Poetstyle today introduced two new fashion iPod cases. The Desdemona is a Shakespeare Othello-inspired “black witty” case for fourth-generation iPod and iPod Photo models as well as the iPod mini. Also announced was a new, smaller version of Poetstyle’s Princess case for iPod mini users. Both cases are made with genuine leather and come with a special buckled-carrying cord. Poetstyle is offering a special pre-order price to the first 100 customers. The mini-size Princess case is priced at $31, while the Desdemona sells for $40 (mini-size) and $35 (4G iPod).
Vaja has announced that it is now shipping its iVod case for fourth-generation iPods. Similar to its existing line of i-Volution iVod cases for earlier model iPods, the padded leather case features a screen protector and access to the Click Wheel, dock port, headphone port, and hold switch. The $70 case is available in a slew of color combinations.
As first noted in the comments of an iLounge news item, the audio defect found in Apple’s fourth-generation iPod and iPod Photo is apparently caused mostly by third-party headphones/earbuds that have a metal base around the headphone plug. When the metal base comes in contact with the metal case of the iPod, the static and hard drive accessing noises can be heard.
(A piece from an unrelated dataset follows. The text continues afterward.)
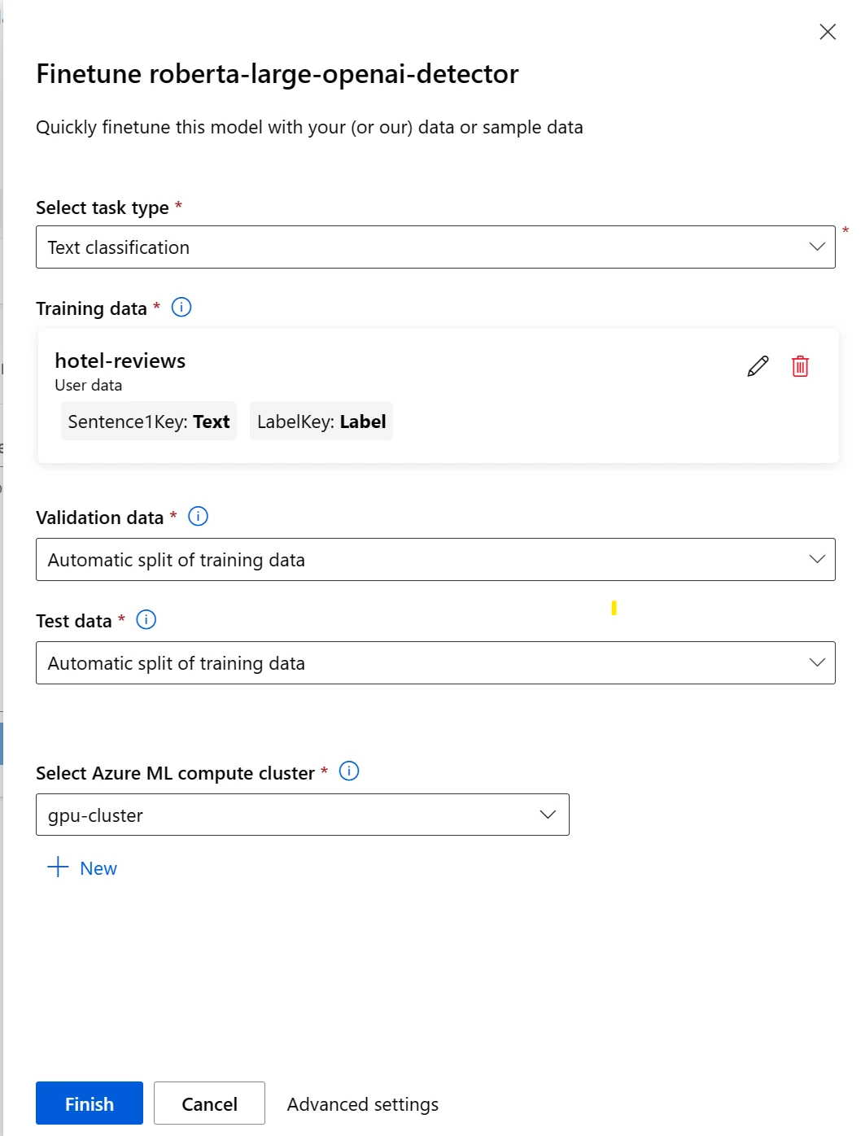Click the LabelKey: Label chip
The image size is (865, 1136).
click(x=321, y=421)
Several readers have provided temporary fixes for the issue. One reader suggests using a small piece of plastic wrap between the headphone plug and iPod, while another has had luck with a tiny teflon washer. Others have simply used scotch tape. Basically, any insulating material that can fit between (and around) the plug and the top of the iPod will work as long as it does not conduct electricity.
One enterprising iPod owner has squeezed an external iPod battery pack into an Altoids tin.
Japanese manufacturer Audio-Technica has introduced a new set of headphones that match the colors of the iPod mini.
In an article on mobile porn, Wired calls Apple’s new iPod Photo “a triple-X theater in your pocket.”